21.10.2021

Un couple de Vénézuéliens relaxé pour usage de faux dans sa demande d’asile

Un couple vénézuélien a comparu la semaine dernière devant le tribunal de proximité de Saint-Martin pour avoir utilisé une fausse attestation d’hébergement dans le cadre de sa demande d’asile à la préfecture. Il lui est aussi reproché d’avoir obtenu de manière frauduleuse son titre de séjour. Sur le banc des accusés était aussi assise FA, native de République dominicaine, pour avoir fourni ladite attestation. La préfecture était convoquée en tant que victime mais elle était absente et ne s’est pas présentée partie civile.

Fin 2019, la préfecture signale au parquet de Saint-Martin que plusieurs ressortissants du Venezuela ont demandé l’asile en fournissant une même adresse d’hébergement à Sandy Ground. Suite à la suspicion sur la capacité d’accueil de l’habitation, une enquête a été diligentée par la police aux frontières.

Le logement est loué par FA depuis octobre 2017. L’enquête révèle que FA a fourni deux attestations d’hébergement au couple, JCQ et MMC, âgés de 44 et 47 ans. «C’était de mon devoir d’aider quelqu’un dans le besoin », conçoit à la barre FA, elle-même en situation régulière sur le territoire et titulaire d’une carte de séjour de dix ans. Elle reconnaît toutefois avoir uniquement signé les documents, «quelqu’un les avait rédigés. Il y a des personnes à Sandy Ground qui rédigent ces documents», a-t-elle précisé. Elle affirme également que le couple «allait et venait» chez elle, qu’il n’habitait pas à 100 % chez elle. JCQ et MMC le confirment. «Nous sommes chrétiens et avons une église. Nous logions ainsi dans la maison des frères chrétiens », ajoute JCQ.
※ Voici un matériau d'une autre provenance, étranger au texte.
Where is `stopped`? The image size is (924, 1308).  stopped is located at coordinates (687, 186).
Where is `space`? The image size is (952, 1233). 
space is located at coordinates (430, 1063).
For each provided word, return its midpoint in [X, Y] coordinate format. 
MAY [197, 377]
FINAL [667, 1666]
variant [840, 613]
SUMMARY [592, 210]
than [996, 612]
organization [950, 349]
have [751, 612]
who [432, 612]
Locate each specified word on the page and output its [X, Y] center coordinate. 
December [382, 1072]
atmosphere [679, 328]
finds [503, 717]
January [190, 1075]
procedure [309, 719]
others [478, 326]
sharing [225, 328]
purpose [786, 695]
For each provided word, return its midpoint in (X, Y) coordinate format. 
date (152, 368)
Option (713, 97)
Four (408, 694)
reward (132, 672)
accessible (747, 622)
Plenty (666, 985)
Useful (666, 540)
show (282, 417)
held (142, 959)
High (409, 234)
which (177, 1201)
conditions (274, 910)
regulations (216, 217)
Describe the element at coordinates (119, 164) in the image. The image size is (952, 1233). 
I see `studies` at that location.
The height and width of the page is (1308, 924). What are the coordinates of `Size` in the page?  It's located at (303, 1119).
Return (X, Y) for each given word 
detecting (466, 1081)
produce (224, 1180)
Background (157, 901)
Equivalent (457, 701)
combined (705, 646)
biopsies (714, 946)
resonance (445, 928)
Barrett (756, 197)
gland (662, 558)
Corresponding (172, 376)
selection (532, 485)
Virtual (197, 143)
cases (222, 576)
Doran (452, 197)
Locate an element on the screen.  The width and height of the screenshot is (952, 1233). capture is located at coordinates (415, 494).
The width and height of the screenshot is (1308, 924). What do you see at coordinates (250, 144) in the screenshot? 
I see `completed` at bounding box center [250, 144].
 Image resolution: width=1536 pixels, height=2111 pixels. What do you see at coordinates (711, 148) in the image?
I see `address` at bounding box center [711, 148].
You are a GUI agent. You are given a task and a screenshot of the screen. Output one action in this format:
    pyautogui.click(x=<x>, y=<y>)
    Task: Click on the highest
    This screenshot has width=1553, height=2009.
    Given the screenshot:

Le substitut du procureur fait par ailleurs remarquer que la première attestation d’hébergement est datée de début 2018 «or la date du début de l’hébergement mentionnée dans le même document indique fin 2018 : on indique qu’on va héberger quelqu’un un an plus tard ! » En principe, les attestations sont antidatées. «Généralement, c’est l’inverse et c’est ce qui montre l’intention de frauder. Dans ce dossier, ce n’est pas le cas », commente le représentant du parquet qui ne requiert aucune peine à l’encontre des trois prévenus et «s’en remet à l’appréciation du tribunal».

En défense, l’avocat du couple a soulevé plusieurs points qui lui semblaient non conformes à la réglementation. Le principal étant que les services de la préfecture ont demandé un justificatif de domicile au couple dans leur démarche de demande d’asile. «Alors que ce n’est pas une obligation. Lorsque vous demandez l’asile, vous n’avez pas à fournir un justificatif de domicile », a-t-il rappelé. Et de préciser que «la France doit dans certains fournir un logement d’urgence aux personnes demandant l’asile». Le conseil souligne également aucun récépissé n’a été délivré au couple alors que sa délivrance est «une obligation légale». Il dénonce «la grande liberté dont la PAF et la préfecture font preuve dans les démarches d’accès des étrangers au territoire français» en s’appuyant sur des extraits du rapport de la Cimade, association de solidarité active et de soutien politique aux migrants, aux réfugiés et aux déplacés, aux demandeurs d'asile et aux étrangers en situation irrégulière, rédigé suite à sa venue et à ses observations sur le terrain à Saint-Martin.

A l’issue de la plaidoirie de la défense, le tribunal suspend l’audience afin de délibérer. Quelques minutes plus tard, la séance reprend. JCQ et MMC qui se tiennent la main, aux côtés de FA retournent à la barre pour entendre la décision de la juge. Celle-ci prononce leur relaxe en raison d’un manque d’arguments légaux. JCQ, MMC et FA se serrent dans leurs bras en sanglots. Ils remercient le tribunal et leur avocat. Et quittent la salle toujours en pleurs.

A ce jour, ils n’ont pas obtenu l’asile. Ils avaient fui leur pays suite à la crise politique et «pour leur sécurité». Lui était ingénieur pour le gouvernement et elle était vétérinaire.